Come avete costruito scene così in bilico tra il romanticismo e le atmosfere più oscure? Questa volta la domanda è per Alexander Desplat, il compositore premio Oscar per The Grand Budapest Hotel, che ha curato la colonna sonora: «Sono francese, tutto qui (ride). L’emozione è cruciale per il racconto di Guillermo quindi abbiamo solo cercato la giusta dinamica, senza forzare la mano. Volevamo che la musica scorresse come l’acqua, dentro e fuori dal film. Ci sono delle reference francesi e italiane: Nino Rota e George Delerue». Il racconto di Del Toro è più goliardico:«Ho dovuto fare il sacrificio di andare a Parigi più volte, anche oltre il necessario. Ma ho pagato io per i viaggi (ride) e abbiamo preso decisioni tra la cena in un bel ristorante e il pranzo in un altro».

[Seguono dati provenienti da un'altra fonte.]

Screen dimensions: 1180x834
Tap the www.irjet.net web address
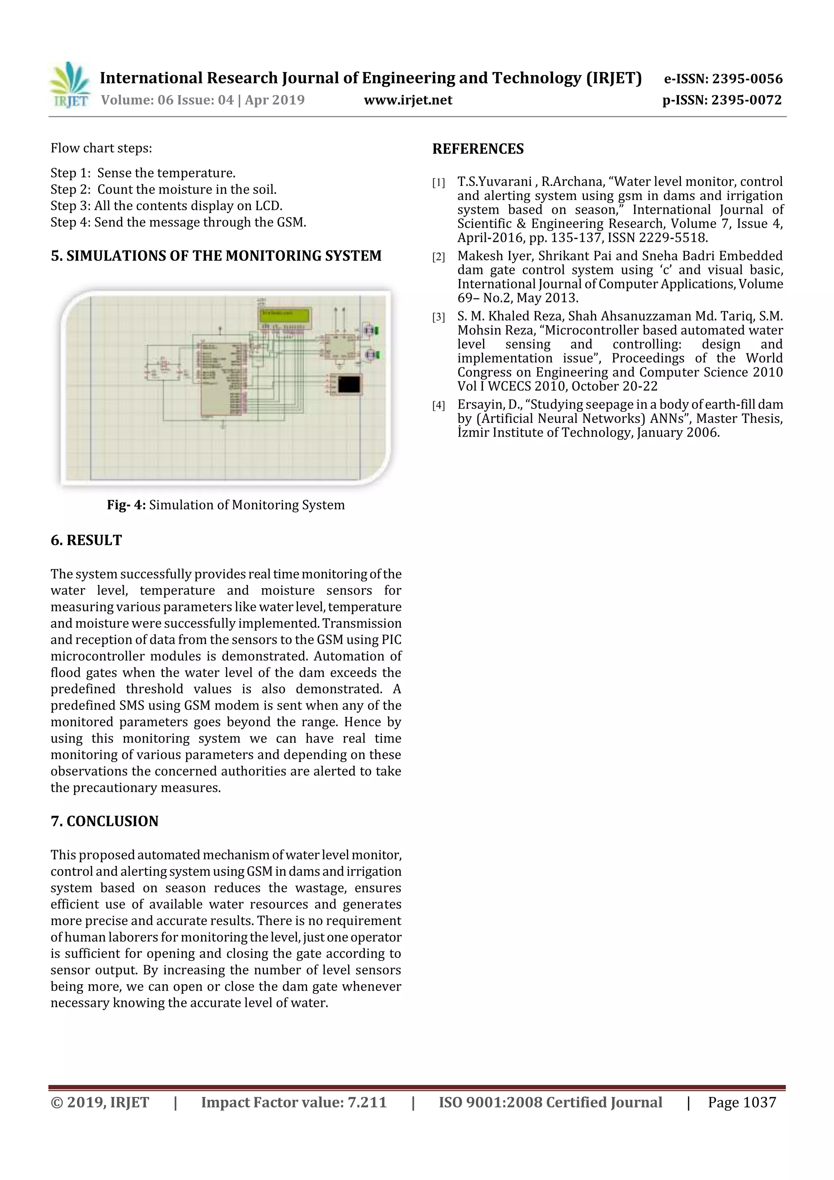click(408, 100)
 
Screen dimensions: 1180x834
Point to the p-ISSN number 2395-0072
click(746, 100)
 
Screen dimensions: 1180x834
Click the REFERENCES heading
click(478, 149)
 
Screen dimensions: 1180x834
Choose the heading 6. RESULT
click(86, 540)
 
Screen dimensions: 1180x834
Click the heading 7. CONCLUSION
click(104, 821)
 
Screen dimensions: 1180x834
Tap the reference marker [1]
click(438, 183)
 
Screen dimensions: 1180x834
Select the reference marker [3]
click(438, 318)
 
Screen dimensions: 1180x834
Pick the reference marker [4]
click(438, 406)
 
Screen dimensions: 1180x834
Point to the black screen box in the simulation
click(349, 384)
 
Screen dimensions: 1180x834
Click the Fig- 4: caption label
click(126, 505)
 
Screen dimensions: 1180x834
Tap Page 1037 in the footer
click(742, 1102)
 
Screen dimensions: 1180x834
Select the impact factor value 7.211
click(367, 1102)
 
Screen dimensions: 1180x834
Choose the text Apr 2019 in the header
click(274, 100)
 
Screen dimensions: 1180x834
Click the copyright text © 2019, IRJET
click(100, 1102)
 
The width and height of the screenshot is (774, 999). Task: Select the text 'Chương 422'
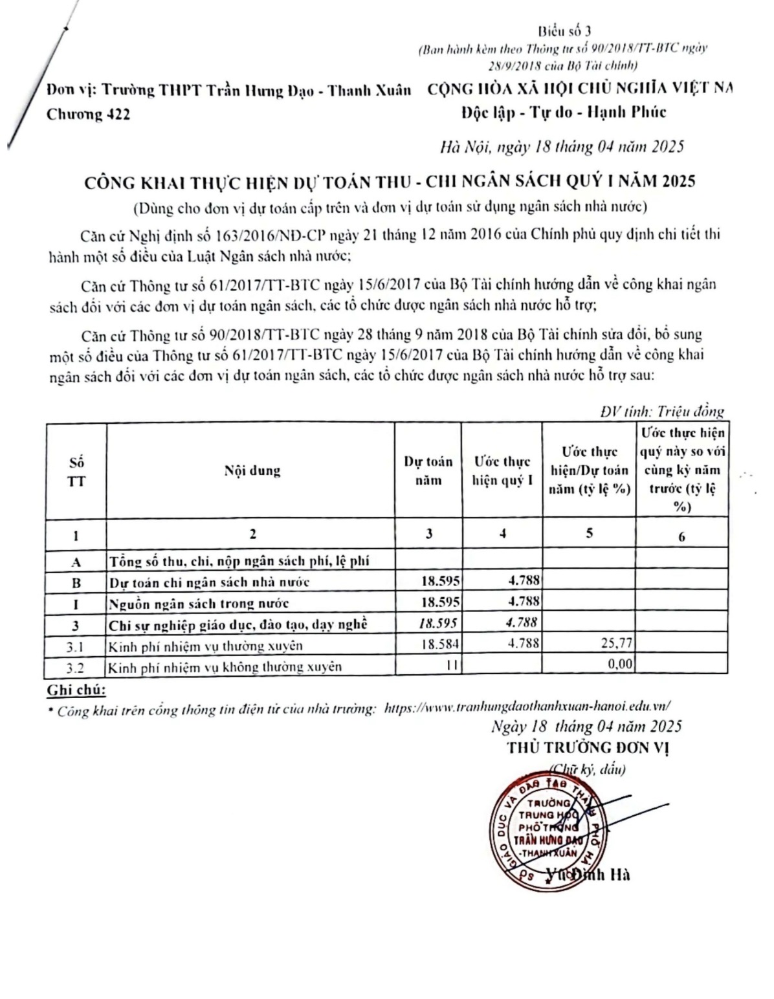coord(88,115)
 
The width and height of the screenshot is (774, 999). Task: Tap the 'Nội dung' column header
coord(252,470)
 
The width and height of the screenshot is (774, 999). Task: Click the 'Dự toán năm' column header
coord(428,470)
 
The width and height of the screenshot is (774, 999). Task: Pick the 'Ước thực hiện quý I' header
coord(502,470)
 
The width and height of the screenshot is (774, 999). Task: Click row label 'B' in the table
coord(76,582)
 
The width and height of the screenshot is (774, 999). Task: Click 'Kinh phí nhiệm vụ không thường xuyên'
coord(225,666)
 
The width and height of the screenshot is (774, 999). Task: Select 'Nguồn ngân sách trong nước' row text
coord(199,604)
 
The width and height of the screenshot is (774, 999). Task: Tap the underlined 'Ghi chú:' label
coord(76,690)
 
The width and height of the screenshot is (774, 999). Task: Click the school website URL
coord(527,707)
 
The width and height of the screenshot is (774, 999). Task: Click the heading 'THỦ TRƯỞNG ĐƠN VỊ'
coord(588,748)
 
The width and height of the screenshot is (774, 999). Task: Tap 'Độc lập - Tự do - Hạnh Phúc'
coord(563,113)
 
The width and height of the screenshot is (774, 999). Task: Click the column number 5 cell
coord(589,534)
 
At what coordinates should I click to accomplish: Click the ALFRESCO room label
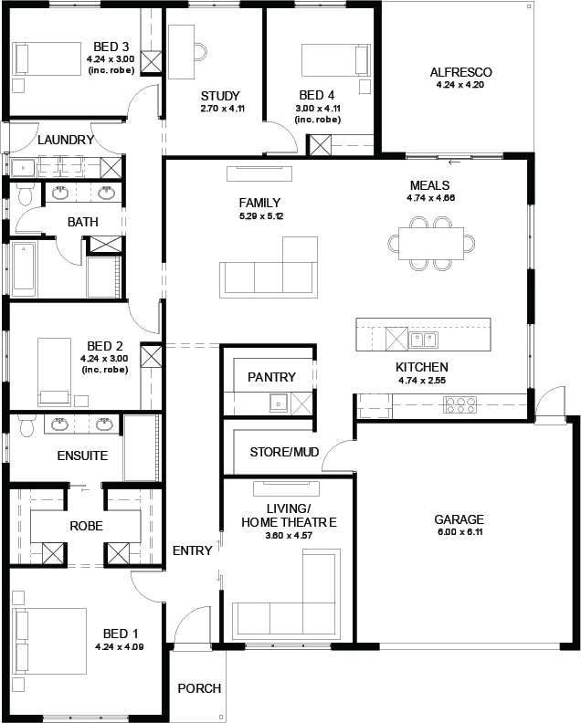pos(460,72)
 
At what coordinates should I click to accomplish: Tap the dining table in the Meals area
pos(431,243)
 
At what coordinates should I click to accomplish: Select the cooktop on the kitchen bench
pos(460,404)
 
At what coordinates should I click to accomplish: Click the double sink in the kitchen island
pos(424,340)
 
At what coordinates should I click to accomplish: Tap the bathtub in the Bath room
pos(23,269)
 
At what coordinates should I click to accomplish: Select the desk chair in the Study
pos(201,52)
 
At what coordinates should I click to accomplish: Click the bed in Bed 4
pos(336,60)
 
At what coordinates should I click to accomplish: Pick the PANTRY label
pos(271,377)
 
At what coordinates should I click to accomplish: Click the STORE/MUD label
pos(284,452)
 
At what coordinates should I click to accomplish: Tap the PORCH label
pos(199,688)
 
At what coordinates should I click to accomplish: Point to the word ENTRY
pos(193,550)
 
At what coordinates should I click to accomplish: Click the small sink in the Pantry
pos(279,403)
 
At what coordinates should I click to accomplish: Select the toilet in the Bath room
pos(26,194)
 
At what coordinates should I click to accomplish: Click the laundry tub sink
pos(23,168)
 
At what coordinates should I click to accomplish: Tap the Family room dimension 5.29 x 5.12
pos(261,215)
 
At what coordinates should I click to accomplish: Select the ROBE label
pos(86,526)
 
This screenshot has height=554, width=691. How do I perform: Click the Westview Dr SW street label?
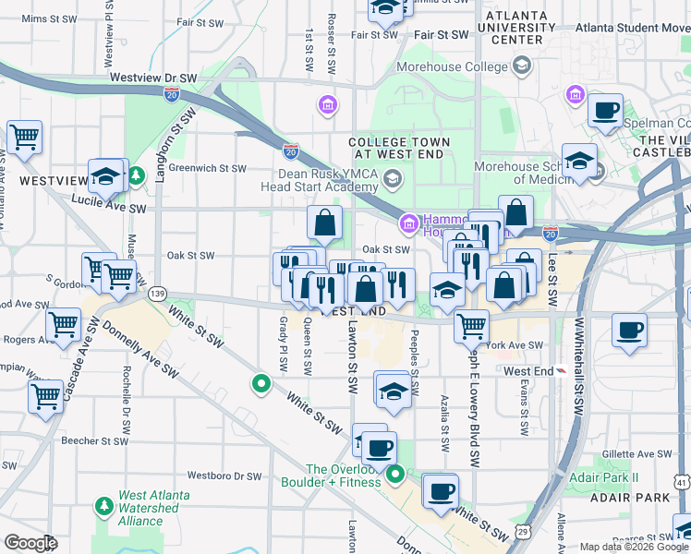(x=153, y=78)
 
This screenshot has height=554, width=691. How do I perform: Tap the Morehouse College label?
(x=452, y=66)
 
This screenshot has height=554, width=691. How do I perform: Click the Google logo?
(x=30, y=543)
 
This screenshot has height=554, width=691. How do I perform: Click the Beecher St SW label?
(x=93, y=441)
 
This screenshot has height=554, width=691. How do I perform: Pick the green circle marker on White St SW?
(x=261, y=383)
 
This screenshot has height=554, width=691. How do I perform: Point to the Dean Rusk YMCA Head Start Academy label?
(x=332, y=179)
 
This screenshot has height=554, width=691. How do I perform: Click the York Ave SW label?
(x=515, y=345)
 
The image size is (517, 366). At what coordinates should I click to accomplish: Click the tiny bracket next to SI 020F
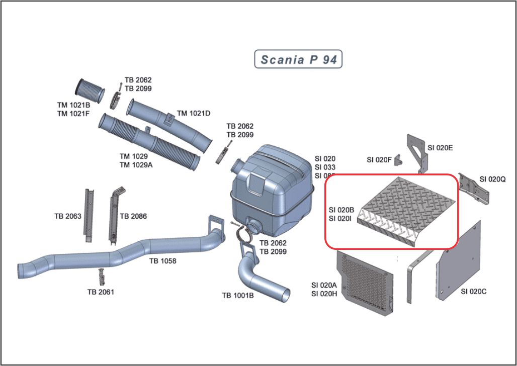click(398, 160)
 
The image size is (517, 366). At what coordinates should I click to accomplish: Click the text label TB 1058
click(162, 261)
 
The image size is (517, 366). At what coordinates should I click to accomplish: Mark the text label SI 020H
click(324, 294)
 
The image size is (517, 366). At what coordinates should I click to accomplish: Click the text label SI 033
click(325, 167)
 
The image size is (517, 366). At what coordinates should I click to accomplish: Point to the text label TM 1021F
click(73, 114)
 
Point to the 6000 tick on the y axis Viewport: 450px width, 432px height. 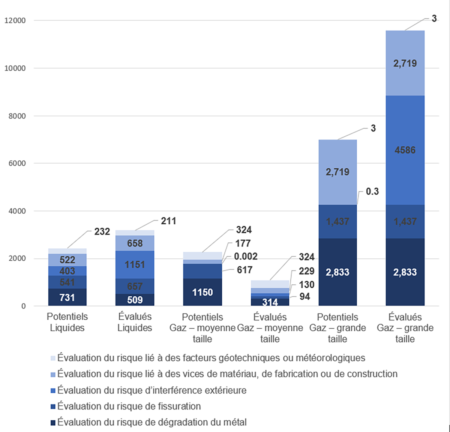[x=17, y=163]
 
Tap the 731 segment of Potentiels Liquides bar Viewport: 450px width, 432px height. [x=68, y=297]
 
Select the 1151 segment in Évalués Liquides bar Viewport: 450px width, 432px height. [x=135, y=264]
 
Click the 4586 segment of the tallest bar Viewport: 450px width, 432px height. [x=405, y=150]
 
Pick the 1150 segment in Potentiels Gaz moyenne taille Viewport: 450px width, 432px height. [x=202, y=292]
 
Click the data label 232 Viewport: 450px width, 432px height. [x=102, y=231]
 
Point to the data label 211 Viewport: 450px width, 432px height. [x=168, y=221]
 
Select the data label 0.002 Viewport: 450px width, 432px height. [x=246, y=257]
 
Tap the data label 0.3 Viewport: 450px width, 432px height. [x=372, y=192]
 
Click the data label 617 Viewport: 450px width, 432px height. [x=244, y=270]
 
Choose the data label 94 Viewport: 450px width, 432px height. [x=304, y=297]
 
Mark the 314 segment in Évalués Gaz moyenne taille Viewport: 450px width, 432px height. [x=270, y=302]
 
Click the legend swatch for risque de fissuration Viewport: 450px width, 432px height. [x=53, y=407]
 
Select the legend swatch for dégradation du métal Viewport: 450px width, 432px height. [x=53, y=423]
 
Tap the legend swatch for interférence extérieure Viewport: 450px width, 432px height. [x=53, y=391]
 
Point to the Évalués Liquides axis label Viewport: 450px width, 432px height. [x=135, y=322]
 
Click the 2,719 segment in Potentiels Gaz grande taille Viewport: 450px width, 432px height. [x=338, y=172]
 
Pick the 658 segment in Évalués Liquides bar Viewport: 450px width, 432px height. [x=135, y=243]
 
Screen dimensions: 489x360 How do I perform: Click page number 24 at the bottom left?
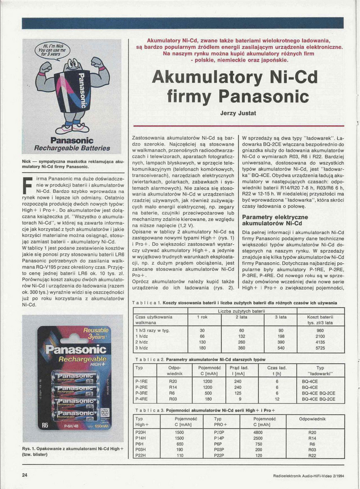point(25,475)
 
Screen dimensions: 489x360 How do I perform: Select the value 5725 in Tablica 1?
point(320,348)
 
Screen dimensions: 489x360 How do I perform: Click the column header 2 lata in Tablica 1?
point(242,317)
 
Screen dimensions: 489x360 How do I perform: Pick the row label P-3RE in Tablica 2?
point(142,392)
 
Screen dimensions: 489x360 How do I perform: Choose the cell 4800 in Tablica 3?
point(258,432)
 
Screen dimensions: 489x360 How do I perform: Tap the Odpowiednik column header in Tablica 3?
point(312,419)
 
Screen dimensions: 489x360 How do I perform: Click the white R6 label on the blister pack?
point(45,426)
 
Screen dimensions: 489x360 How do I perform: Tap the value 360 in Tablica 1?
point(242,348)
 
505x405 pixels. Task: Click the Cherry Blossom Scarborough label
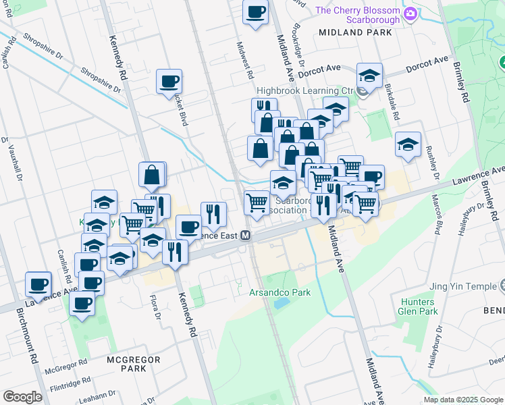[x=358, y=15]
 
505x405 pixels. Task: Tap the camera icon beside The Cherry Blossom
[x=410, y=14]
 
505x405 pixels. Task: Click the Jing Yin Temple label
[x=465, y=286]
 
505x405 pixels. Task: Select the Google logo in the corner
[x=22, y=397]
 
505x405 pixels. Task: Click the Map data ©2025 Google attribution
[x=463, y=400]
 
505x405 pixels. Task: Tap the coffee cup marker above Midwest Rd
[x=255, y=12]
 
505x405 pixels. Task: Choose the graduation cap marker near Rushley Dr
[x=408, y=145]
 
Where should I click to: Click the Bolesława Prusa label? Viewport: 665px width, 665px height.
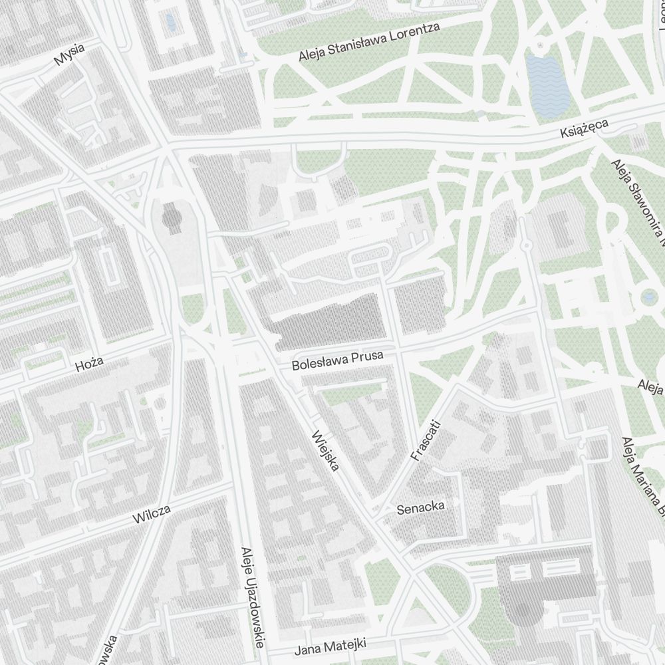(x=338, y=361)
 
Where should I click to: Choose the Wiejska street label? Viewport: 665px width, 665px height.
(x=325, y=450)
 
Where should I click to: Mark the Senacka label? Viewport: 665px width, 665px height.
(x=420, y=508)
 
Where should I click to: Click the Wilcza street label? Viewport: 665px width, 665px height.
(x=152, y=514)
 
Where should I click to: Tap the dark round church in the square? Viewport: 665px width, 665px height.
(x=172, y=217)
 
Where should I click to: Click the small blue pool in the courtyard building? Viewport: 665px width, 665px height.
(x=171, y=23)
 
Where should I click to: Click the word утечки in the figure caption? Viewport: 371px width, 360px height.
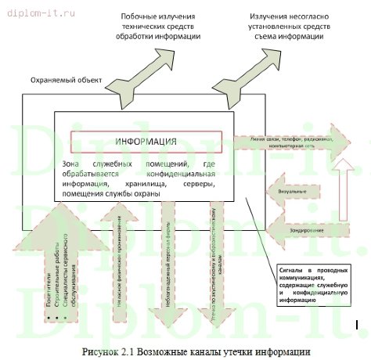click(x=226, y=350)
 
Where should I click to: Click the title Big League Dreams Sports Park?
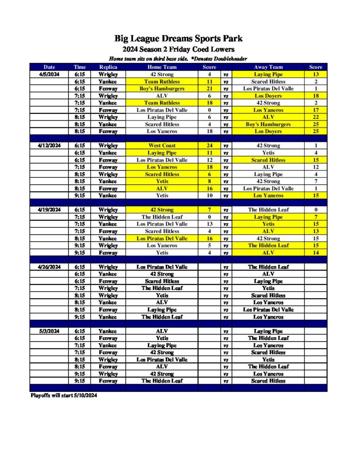coord(178,39)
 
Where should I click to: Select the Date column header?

Ma a che punto è il suo progetto su Pinocchio? «Cerco finanziamenti da 10 anni: abbiamo il burattino, abbiamo il design ma mi complico sempre la vita» afferma il regista «Quando ho detto che volevo lavorare su Pinocchio gli studios mi hanno chiamato entusiasti, ma appena ho spiegato che era un Pinocchio antifascista hanno replicato “oook”. Mi incasino da solo, ma se avete 35 milioni di dollari e volete rendere un messicano felice, questa è la vostra occasione».